With 7 nodes, majority = 4. DC1 has 5 nodes (majority), DC2 has 2. During partition: DC1 remains a quorum and node 0 stays PRIMARY. DC2 loses quorum (only 2 nodes, needs 4) so SECONDARYs there step down. Clients writing to node 0 succeed because it has write concern "majority" and 4 of 5 DC1 nodes acknowledge. When partition heals, DC2 nodes re-join and catch up via oplog.
Edge case: if network partition is partial (DC1 can reach node 5 but not 6), then DC1 has 6 nodes visible and can achieve majority (4). DC2 only sees 1 node (itself) or 2 if they're directly connected. This works fine.

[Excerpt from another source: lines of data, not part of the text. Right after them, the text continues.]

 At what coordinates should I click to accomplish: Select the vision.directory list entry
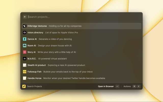[x=82, y=33]
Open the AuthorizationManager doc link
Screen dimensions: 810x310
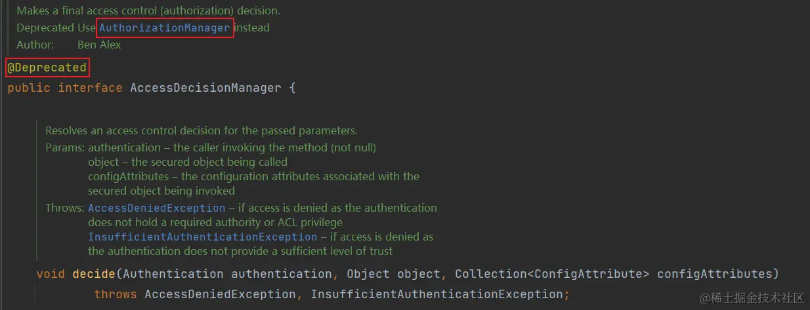click(x=165, y=28)

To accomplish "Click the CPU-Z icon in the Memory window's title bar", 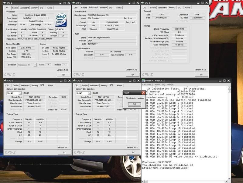I will coord(144,3).
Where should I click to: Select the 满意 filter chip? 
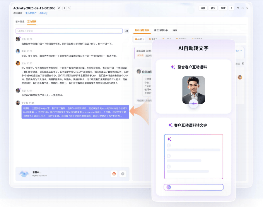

Risk: if DC1 loses quorum (e.g., 3 nodes fail), PRIMARY steps down even though DC2 has nodes available. This is intentional—MongoDB prioritizes consistency over availability. A PRIMARY without majority cannot serve writes because it can't guarantee durability.
Verify partition handling: In DC1, run `rs.status()` and confirm members 5-6 show UNREACHABLE state. Check optime—they'll be unchanged. On node 0 (PRIMARY), confirm `db.isMaster().hosts` shows all nodes, but `lastHeartbeatRecv` for nodes 5-6 is old (seconds ago). Run `db.serverStatus().repl.electionMetrics.lastElectionReason` to see the partition logic.
Follow-up: How would you design monitoring to alert if a replica set PRIMARY loses majority unexpectedly?